═══ Text ═══

The ID mapping logic in those tensors is that GraphStorm graph ID is stored in these tensors, and their position indexes are the new partitioned node IDs. For example, for "author" nodes, the GraphStorm graph ID `16442` has a new partitioned node ID `0` because the number `16642` is in the first position (index=`0`) of the mapping tensor.

#### Label Statistic Files `****_label_stats.json`

If users specify the label statistc property in the `config.json` file, e.g., for the "paper" node's `label` object setting `"label_stats_type": "frequency_cnt"`, GraphStorm will collect labels' statistics and stored in the `****_label_stats.json` files.

In [8]:
!cat ./acm_gs_3p/node_label_stats.json

#### Partitioned Graph Data `partN/***.dgl`

The distributed DGL graph datasets are saved in these `partN` subfolders, each of which contains three DGL formated files:
1. `edge_feat.dgl`: edge features of one partition if have.

═══ Data listing ═══

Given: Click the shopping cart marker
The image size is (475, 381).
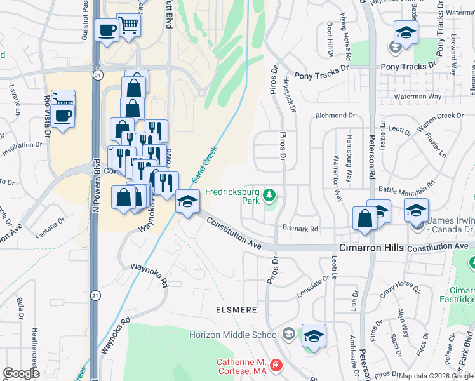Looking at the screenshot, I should [x=129, y=26].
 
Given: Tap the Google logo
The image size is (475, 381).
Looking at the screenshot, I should [x=21, y=373].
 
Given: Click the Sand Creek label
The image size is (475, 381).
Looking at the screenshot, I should [x=209, y=161].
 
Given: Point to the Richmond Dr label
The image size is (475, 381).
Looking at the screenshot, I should [x=335, y=116].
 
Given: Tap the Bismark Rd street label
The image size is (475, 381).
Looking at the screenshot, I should [x=300, y=229].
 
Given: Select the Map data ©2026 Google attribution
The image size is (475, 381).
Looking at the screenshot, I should [x=436, y=376].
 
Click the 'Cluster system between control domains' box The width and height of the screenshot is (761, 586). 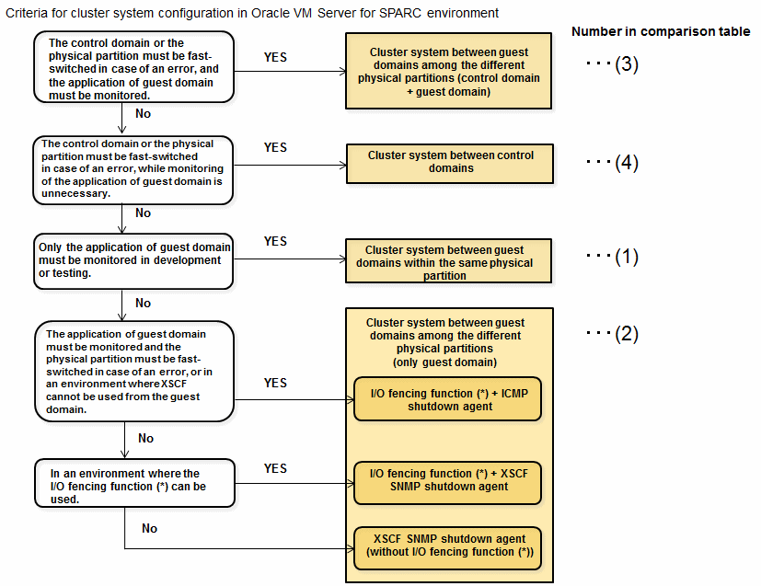(x=449, y=164)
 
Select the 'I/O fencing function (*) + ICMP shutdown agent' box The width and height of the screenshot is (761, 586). (x=447, y=398)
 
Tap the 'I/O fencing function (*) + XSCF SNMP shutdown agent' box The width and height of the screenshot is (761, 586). (x=447, y=483)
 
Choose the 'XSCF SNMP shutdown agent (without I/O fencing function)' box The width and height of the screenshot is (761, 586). (x=447, y=548)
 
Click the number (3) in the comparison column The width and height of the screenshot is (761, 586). (x=626, y=64)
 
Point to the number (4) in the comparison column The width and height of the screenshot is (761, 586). (x=626, y=163)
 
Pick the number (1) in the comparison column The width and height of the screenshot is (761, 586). (x=626, y=257)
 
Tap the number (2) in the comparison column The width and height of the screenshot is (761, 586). (x=626, y=334)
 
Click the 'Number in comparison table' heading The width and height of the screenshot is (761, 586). (x=661, y=31)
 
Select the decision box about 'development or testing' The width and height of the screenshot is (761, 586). (x=133, y=261)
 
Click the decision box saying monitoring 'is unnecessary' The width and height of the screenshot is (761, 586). (x=133, y=170)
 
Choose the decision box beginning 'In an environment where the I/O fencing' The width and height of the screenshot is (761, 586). (x=135, y=483)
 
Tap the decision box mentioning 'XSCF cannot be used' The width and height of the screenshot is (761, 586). (x=134, y=371)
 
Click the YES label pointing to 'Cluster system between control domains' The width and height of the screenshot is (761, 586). (x=275, y=147)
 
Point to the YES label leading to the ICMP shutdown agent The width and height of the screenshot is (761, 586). (x=275, y=384)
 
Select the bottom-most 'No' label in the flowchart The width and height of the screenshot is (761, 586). (x=149, y=528)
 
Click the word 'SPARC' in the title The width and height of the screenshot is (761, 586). (x=400, y=13)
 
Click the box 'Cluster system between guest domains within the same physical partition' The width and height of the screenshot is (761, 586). (x=448, y=261)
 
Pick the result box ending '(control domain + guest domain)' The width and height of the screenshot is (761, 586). (x=448, y=71)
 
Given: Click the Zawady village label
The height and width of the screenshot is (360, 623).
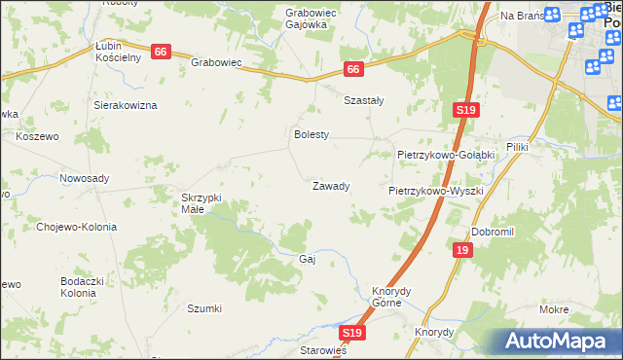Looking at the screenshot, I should (330, 186).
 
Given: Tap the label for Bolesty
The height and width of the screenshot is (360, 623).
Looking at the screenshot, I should (312, 135).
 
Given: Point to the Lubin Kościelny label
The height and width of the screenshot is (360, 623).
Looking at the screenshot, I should (119, 52).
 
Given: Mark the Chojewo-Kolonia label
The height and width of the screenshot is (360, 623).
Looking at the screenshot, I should (76, 227).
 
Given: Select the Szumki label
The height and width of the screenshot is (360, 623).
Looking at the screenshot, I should (204, 308).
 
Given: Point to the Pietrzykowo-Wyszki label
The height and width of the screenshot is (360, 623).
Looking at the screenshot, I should (436, 191).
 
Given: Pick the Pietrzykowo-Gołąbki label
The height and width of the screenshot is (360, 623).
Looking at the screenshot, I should (447, 155).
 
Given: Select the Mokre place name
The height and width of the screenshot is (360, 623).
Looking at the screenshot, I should (553, 308).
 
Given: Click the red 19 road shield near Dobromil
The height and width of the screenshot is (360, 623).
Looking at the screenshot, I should (461, 251).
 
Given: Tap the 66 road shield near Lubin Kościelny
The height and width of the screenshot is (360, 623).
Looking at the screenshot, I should (161, 52).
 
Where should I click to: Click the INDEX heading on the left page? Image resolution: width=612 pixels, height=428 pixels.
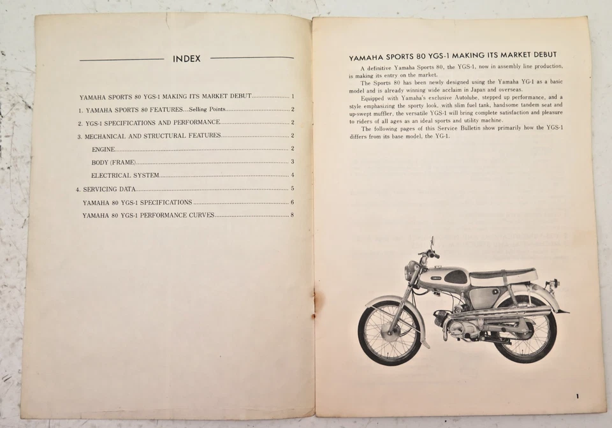186,59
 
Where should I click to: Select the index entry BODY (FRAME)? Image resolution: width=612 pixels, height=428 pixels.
113,162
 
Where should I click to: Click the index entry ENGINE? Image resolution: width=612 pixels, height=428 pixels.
103,149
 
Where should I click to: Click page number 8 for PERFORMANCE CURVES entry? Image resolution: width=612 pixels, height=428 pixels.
292,215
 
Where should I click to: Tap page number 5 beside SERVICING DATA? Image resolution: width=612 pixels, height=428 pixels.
292,189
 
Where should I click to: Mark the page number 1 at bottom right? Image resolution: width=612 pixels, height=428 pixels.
577,396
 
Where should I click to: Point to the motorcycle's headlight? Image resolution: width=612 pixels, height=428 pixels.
412,269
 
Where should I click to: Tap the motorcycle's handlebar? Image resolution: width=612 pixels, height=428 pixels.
431,253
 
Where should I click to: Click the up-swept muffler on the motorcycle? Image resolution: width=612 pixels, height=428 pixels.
504,313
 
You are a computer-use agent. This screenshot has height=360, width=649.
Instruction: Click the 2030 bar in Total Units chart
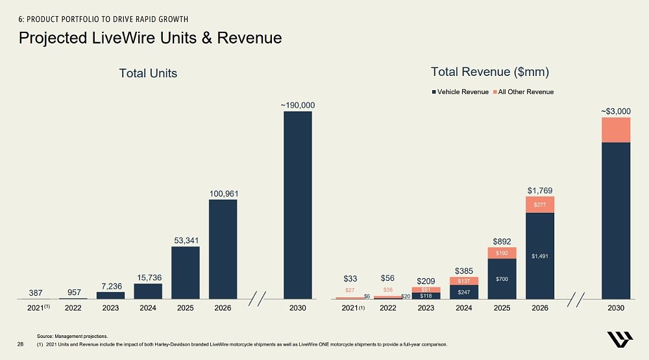pyautogui.click(x=297, y=205)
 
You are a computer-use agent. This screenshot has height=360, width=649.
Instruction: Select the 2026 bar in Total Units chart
pyautogui.click(x=223, y=249)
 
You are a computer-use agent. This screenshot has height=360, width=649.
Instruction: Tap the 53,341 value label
pyautogui.click(x=185, y=241)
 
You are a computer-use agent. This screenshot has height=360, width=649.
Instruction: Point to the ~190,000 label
pyautogui.click(x=297, y=104)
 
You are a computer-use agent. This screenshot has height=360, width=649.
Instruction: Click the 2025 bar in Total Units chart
pyautogui.click(x=185, y=272)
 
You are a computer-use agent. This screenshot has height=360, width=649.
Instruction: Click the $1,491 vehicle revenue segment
pyautogui.click(x=540, y=256)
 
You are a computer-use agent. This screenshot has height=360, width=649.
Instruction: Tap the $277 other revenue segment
pyautogui.click(x=540, y=204)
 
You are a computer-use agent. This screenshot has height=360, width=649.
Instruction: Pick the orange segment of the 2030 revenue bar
pyautogui.click(x=616, y=130)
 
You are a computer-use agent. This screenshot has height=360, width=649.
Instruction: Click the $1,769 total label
pyautogui.click(x=540, y=190)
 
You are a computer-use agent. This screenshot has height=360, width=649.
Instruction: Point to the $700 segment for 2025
pyautogui.click(x=502, y=279)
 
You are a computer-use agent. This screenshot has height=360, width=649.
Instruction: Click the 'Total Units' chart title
pyautogui.click(x=148, y=73)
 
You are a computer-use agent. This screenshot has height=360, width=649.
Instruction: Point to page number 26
pyautogui.click(x=20, y=344)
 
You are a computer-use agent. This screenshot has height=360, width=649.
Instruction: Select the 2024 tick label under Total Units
pyautogui.click(x=148, y=308)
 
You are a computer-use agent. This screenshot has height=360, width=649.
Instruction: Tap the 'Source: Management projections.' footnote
pyautogui.click(x=72, y=336)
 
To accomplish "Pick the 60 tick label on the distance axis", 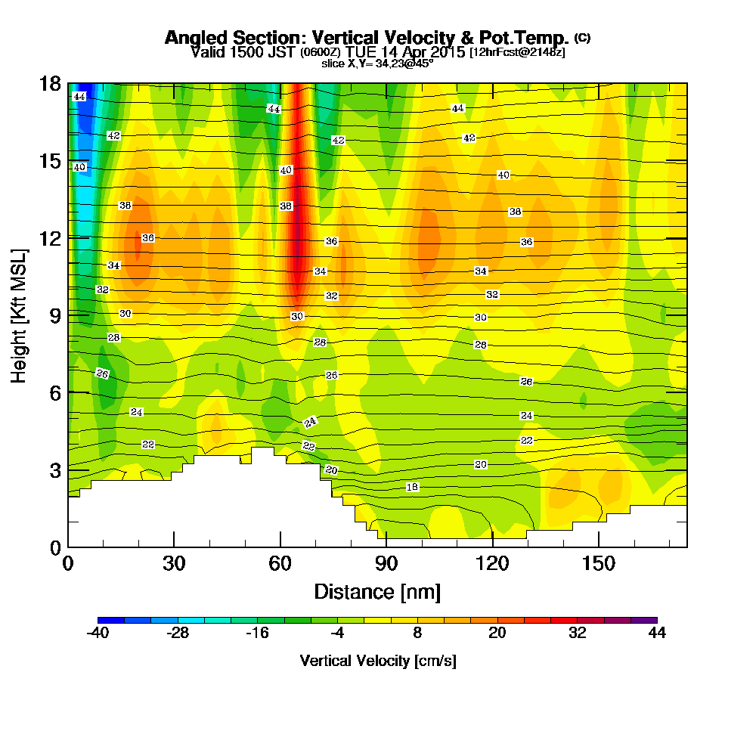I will point(280,563).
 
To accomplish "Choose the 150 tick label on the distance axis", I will point(598,563).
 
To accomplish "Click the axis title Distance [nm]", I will point(377,591).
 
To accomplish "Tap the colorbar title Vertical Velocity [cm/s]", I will point(377,661).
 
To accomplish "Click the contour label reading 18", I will point(412,487).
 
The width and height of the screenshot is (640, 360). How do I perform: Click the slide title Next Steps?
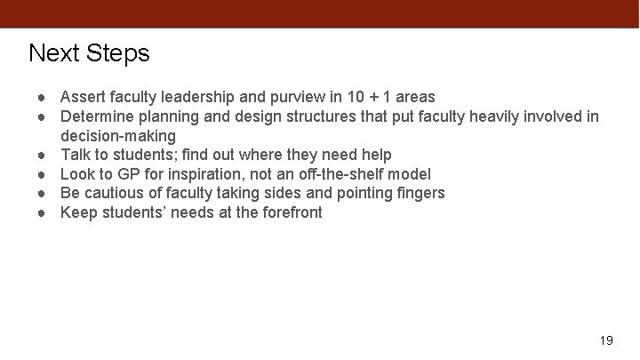(x=89, y=53)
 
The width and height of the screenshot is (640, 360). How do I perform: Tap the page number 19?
(x=607, y=340)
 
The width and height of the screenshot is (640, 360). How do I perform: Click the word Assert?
(x=82, y=97)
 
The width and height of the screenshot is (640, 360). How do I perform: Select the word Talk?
(x=76, y=155)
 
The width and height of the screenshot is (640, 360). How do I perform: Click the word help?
(x=375, y=155)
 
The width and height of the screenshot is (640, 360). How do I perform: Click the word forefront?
(x=290, y=212)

═══

Written problem 1: Copy the part of the GraphStorm text that opens with the words containing "#### Partitioned Graph" and closes with "partition if have.".
Written problem 2:
Answer these questions using the GraphStorm text:
(a) What value does the example set for "label_stats_type" on the "paper" node's label?
(b) In which file do users specify the label statistic property?
(c) How many DGL-formatted files does each partN subfolder contain?
Written problem 3: Go on with the GraphStorm text from the point where it stops.
You won't need the lines for any of this.

Task response 1:
#### Partitioned Graph Data `partN/***.dgl`

The distributed DGL graph datasets are saved in these `partN` subfolders, each of which contains three DGL formated files:
1. `edge_feat.dgl`: edge features of one partition if have.

Task response 2:
(a) "frequency_cnt"
(b) `config.json`
(c) Three

Task response 3:
2. `graph.dgl`: graph structure of one partition.
3. `node_feat.dgl`: node features of one partition if have.

In [19]:
!ls -al ./acm_gs_3p/part0

total 13892
drwxrwxr-x 2 ubuntu ubuntu     4096 Dec 19 21:29 .
drwxrwxr-x 6 ubuntu ubuntu     4096 Dec 19 21:29 ..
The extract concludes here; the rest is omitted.